**Directions for this task**. Continue the 1997 All-Star Game summary from where it stops.

**Text shown**.
════════════════════
1997 Major League Baseball All-Star Game
|  | 1 | 2 | 3 | 4 | 5 | 6 | 7 | 8 | 9 | R | H | E |
| National League | 0 | 0 | 0 | 0 | 0 | 0 | 1 | 0 | 0 | 1 | 3 | 0 |
| American League | 0 | 1 | 0 | 0 | 0 | 0 | 2 | 0 | 0 | 3 | 7 | 0 |
- Date: July 8, 1997
- Venue: Jacobs Field
- City: Cleveland, Ohio
- Managers: Bobby Cox (ATL); Joe Torre (NYY);
- MVP: Sandy Alomar Jr. (CLE)
- Attendance: 44,916
- Ceremonial first pitch: Larry Doby
- Television: Fox (United States) MLB International (International)
- TV announcers: Joe Buck, Tim McCarver and Bob Brenly (Fox) Gary Thorne and Ken Singleton (MLB International)
════════════════════
**Screenshot and document pointing data**.
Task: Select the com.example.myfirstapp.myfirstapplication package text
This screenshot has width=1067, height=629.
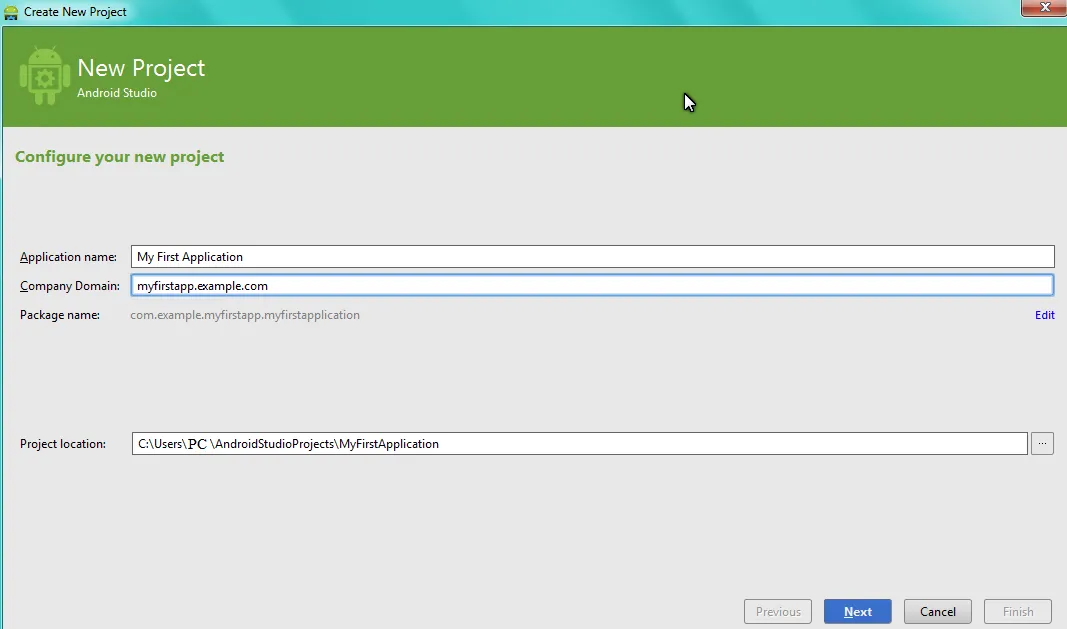Action: pos(245,315)
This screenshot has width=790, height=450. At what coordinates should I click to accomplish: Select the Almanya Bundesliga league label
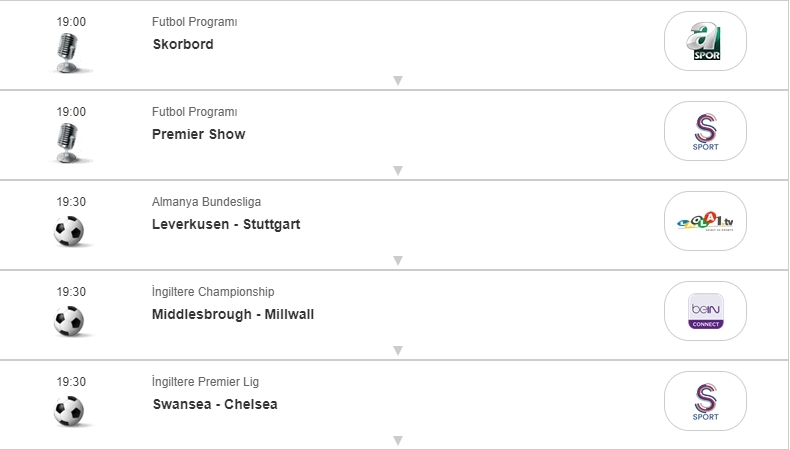(x=206, y=202)
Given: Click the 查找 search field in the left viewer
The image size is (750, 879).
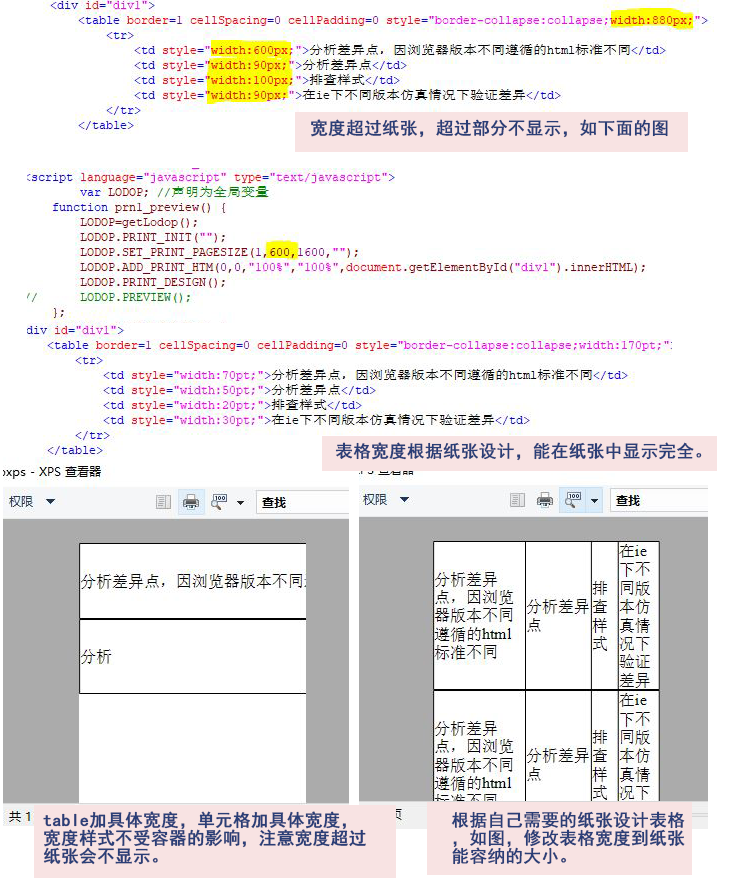Looking at the screenshot, I should tap(300, 502).
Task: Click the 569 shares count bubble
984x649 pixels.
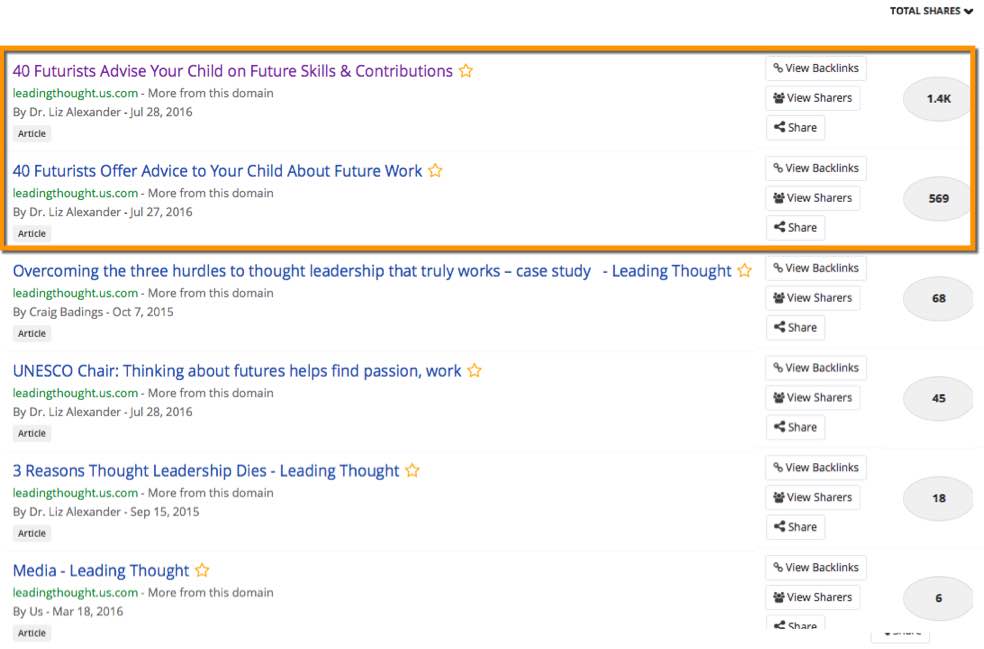Action: [x=938, y=198]
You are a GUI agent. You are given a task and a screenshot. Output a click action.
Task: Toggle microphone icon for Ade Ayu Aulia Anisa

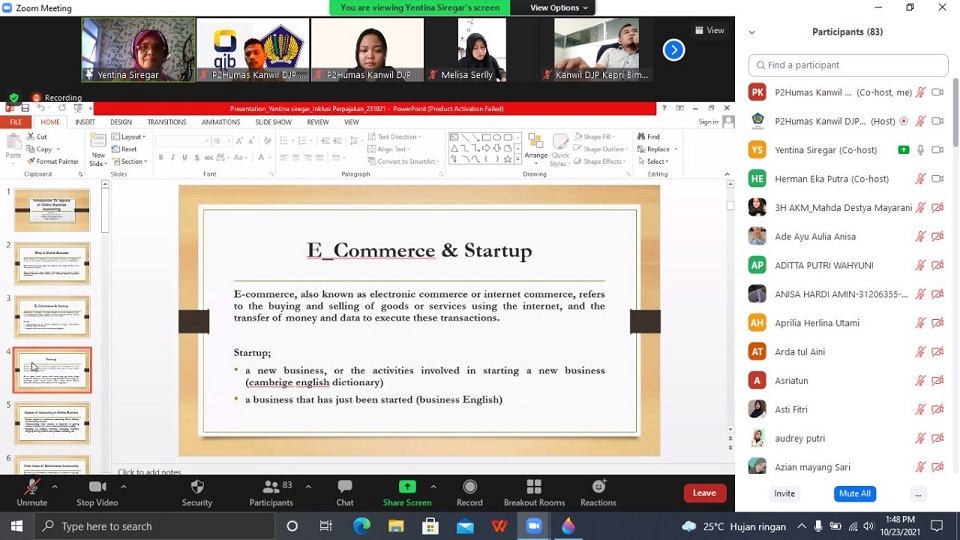[x=920, y=237]
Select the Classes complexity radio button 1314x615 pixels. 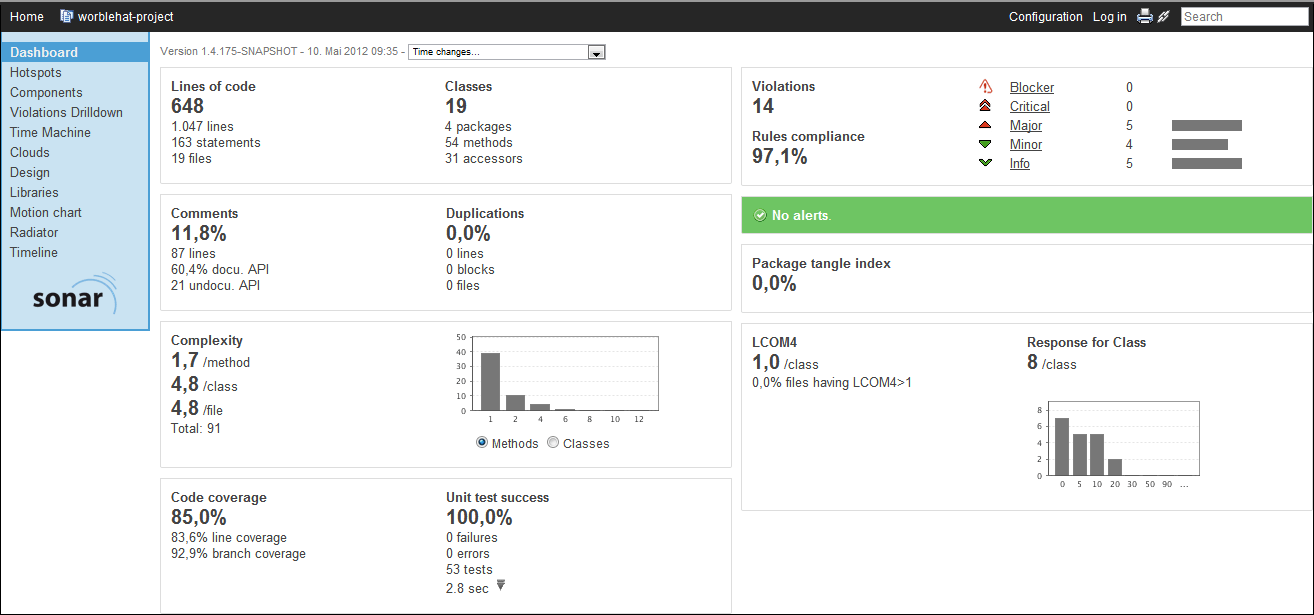553,443
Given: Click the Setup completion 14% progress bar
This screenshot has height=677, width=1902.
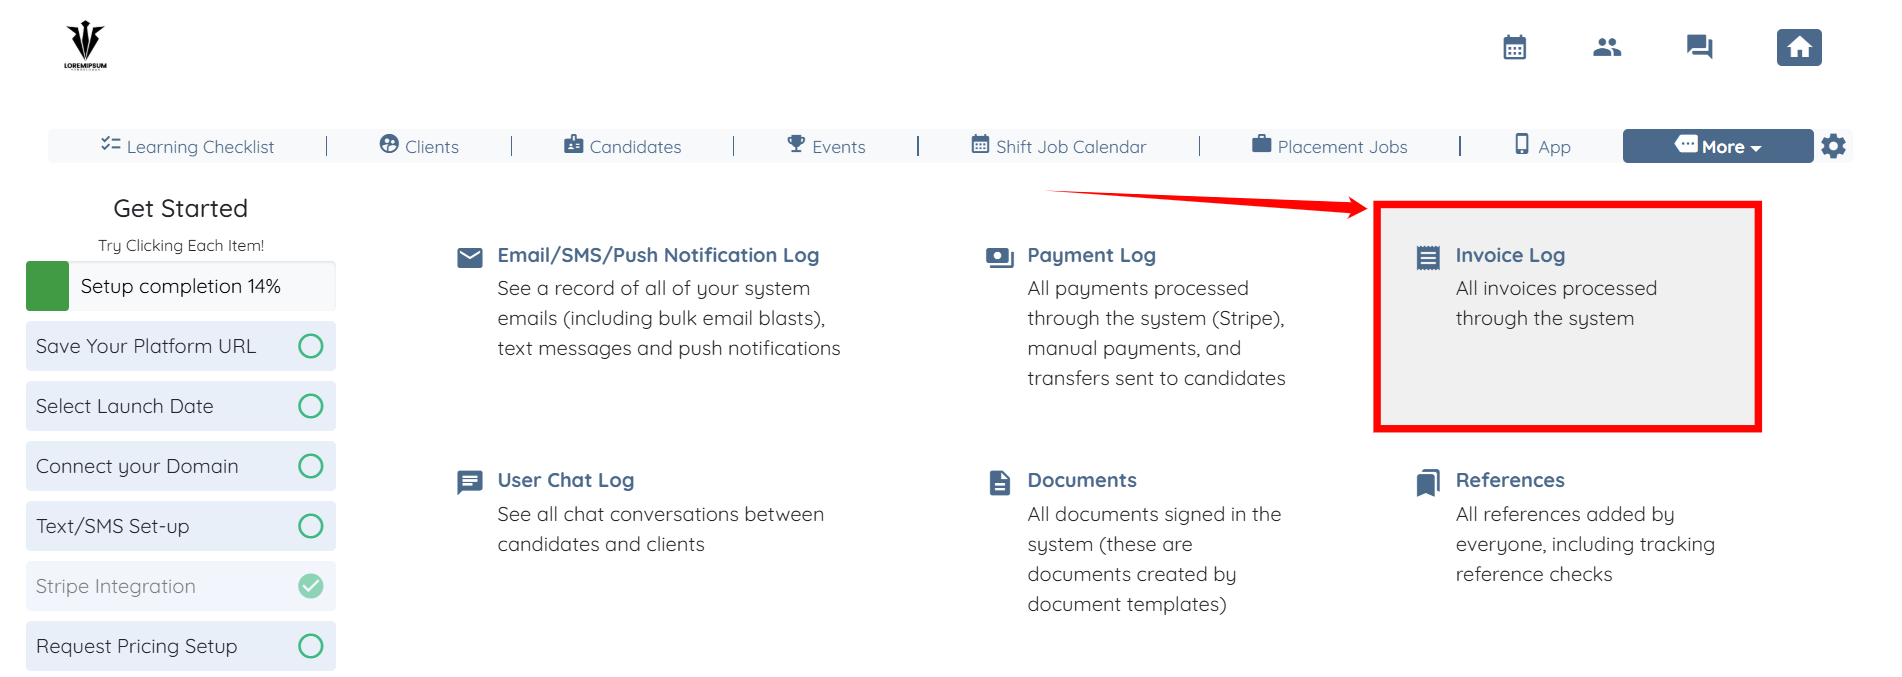Looking at the screenshot, I should click(180, 286).
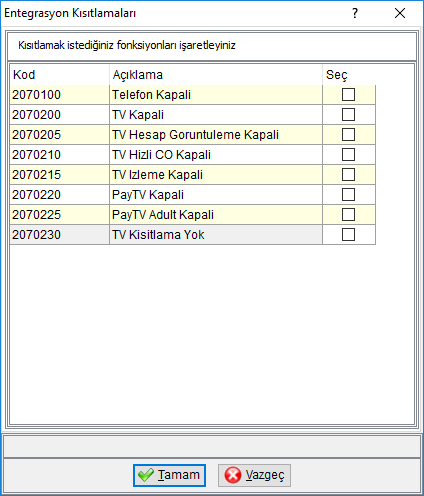The width and height of the screenshot is (424, 496).
Task: Select row with code 2070230
Action: pyautogui.click(x=193, y=235)
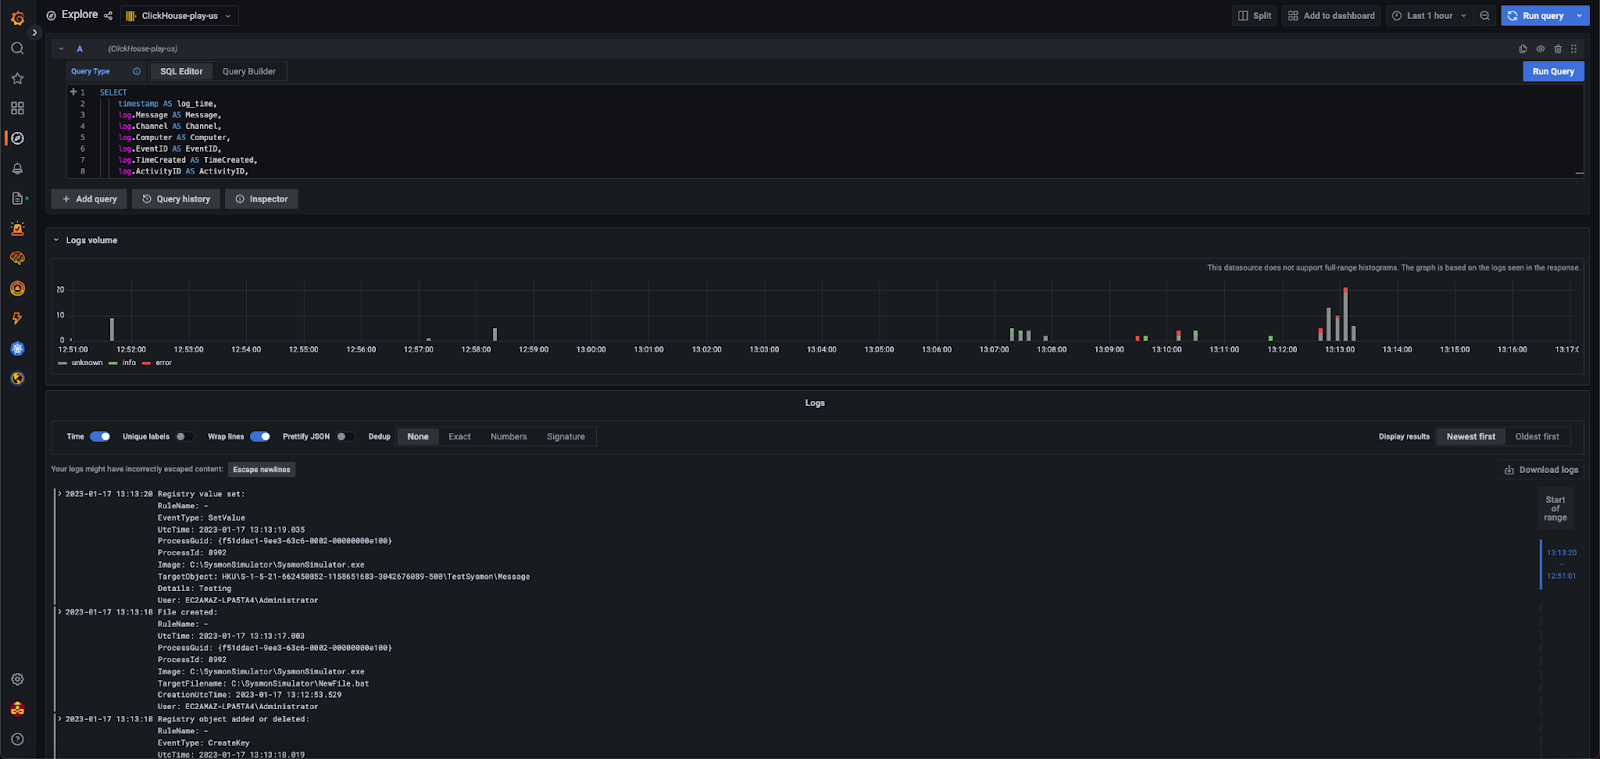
════════════════════
**Task output**.
- Radio: CBS
- Radio announcers: John Rooney, Jerry Coleman and Jeff Torborg

= 1997 Major League Baseball All-Star Game =

1997 American baseball competition

The 1997 Major League Baseball All-Star Game was the 68th playing of the midsummer classic between the all-stars of the American League (AL) and National League (NL), the two leagues comprising Major League Baseball. The game was held on July 8, 1997, at Jacobs Field in Cleveland, the home of the Cleveland Indians of the American League. The game resulted in the American League defeating the National League 3-1. The game marked the fifth time the All-Star Game was held in Cleveland and first since 1981. It was also the first All-Star game held at Jacobs Field, which opened three years earlier.

==Rosters==
Players in italics have since been inducted into the National Baseball Hall of Fame.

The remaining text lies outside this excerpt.